Cancers of the Blood
Blood, as we know, carries oxygen to and from the lungs to the other parts of the body. It picks up wastes on its way back to the lungs.
Blood has different components: red blood cells, white blood cells, platelets and plasma. The red blood cells (rbc), platelets and some white blood cells (wbc) called monocytes, belong to the “myeloid” group. All other white blood cells belong to the “lymphoid” group.
The bone marrow is the place where the blood cells are mainly produced. The production of the different types of blood cells is a carefully controlled activity. When cancer affects the bone marrow, it interferes with the process that regulates cell production. White blood cells, of the Lymphoid or Myeloid variety are produced, but they do not mature into fully functioning, normal cells. These abnormal cells grow in numbers and crowd out the normal cells of the blood, and weaken the body’s defence mechanism.
Who is at risk?
Blood cancer or Leukaemia is actually a group of diseases, each of which impede with the normal functioning of blood cells and progressively weaken the system.
Depending on the type of blood cell involved, Leukaemia can be Lymphocytic or Myelogenous. Depending on the pace with which the disease progresses leukaemia is classified as either Acute or Chronic. Thus we have:
Acute Lymphocytic Leukaemia (ALL): Lymphoid cells are affected. Disease progresses quickly. This is most common among children.
Chronic Lymphocytic Leukaemia (CLL): Lymphoid cells are affected. Disease progresses over a long period. Usually affects adults, more men than women.
Acute Myelogenous Leukaemia (AML): Myeloid cells are affected. Disease progresses quickly. AML occurs in both children and adults.

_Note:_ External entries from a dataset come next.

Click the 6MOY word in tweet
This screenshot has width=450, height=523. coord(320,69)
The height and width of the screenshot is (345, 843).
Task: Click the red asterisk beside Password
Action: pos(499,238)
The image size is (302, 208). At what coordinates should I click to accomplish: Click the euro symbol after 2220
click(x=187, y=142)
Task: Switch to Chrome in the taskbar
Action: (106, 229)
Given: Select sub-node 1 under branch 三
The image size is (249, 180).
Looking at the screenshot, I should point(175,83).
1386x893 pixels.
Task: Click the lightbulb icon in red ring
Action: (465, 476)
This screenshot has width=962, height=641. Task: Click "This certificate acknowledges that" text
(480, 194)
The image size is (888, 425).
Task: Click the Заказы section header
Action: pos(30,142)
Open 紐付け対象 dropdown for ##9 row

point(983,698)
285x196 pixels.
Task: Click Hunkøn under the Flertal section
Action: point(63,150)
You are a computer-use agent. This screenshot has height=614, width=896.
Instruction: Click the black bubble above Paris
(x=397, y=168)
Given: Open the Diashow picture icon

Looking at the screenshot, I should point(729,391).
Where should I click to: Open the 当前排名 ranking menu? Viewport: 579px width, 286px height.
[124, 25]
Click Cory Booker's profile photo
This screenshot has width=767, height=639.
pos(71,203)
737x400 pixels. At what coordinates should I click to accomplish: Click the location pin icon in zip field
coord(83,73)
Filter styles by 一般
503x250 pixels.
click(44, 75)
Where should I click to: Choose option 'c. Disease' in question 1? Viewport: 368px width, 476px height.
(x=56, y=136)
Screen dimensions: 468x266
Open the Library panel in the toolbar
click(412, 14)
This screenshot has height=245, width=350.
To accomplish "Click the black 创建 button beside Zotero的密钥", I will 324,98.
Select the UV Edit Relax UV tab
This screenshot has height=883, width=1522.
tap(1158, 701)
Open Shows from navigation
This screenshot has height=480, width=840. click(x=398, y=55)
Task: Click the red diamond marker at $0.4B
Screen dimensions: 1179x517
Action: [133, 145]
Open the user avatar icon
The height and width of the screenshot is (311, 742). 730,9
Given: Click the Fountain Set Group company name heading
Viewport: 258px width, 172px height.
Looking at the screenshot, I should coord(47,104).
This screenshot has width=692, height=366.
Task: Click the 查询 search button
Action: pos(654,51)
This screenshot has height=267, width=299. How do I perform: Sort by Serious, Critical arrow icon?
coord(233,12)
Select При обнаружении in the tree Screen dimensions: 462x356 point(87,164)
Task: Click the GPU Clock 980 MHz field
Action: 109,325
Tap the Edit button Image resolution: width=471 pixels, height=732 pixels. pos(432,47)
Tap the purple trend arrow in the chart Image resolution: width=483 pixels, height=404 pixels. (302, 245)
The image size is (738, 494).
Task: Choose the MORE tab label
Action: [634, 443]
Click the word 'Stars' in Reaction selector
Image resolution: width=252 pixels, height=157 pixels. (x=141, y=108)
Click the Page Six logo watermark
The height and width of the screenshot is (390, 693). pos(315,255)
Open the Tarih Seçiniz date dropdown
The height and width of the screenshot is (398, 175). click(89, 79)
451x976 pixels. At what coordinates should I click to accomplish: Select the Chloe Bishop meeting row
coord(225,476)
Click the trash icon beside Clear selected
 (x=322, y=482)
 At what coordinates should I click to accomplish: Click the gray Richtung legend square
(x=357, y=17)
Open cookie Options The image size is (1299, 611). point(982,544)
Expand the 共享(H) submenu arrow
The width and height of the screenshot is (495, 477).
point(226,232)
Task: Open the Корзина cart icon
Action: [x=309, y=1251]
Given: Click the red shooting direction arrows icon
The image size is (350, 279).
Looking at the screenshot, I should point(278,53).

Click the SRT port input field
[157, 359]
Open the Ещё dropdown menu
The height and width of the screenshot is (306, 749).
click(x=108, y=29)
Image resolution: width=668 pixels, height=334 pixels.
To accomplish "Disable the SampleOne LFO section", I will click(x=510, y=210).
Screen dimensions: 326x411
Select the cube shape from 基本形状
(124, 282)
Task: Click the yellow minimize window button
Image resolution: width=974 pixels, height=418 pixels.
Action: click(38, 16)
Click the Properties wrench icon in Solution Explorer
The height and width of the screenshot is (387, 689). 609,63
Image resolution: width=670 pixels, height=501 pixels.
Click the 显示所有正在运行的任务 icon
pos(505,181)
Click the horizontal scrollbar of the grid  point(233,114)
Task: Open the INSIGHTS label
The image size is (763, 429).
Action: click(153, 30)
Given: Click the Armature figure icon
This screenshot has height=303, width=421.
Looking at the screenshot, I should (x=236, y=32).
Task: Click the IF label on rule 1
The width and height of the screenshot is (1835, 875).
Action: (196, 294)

Chronic Myelogenous Leukaemia (CML): Myeloid cells are affected. Disease progresses over a long period of time. More common among adults.
Specific causes have not been identified for cancers of the blood. Some factors, however, seem to have a relation.
- Exposure to radiation: People exposed to high levels of radiation are at greater risk.
- Exposure to chemicals: Those who come into contact with certain chemicals like benzene put themselves to greater risk.
- Virus attack: Human T-cell Leukaemia Virus (HTLV) is related to blood cancer incidence in some parts of the world.
- Genetic factors: Some chromosomal abnormalities are seen as related to blood cancers.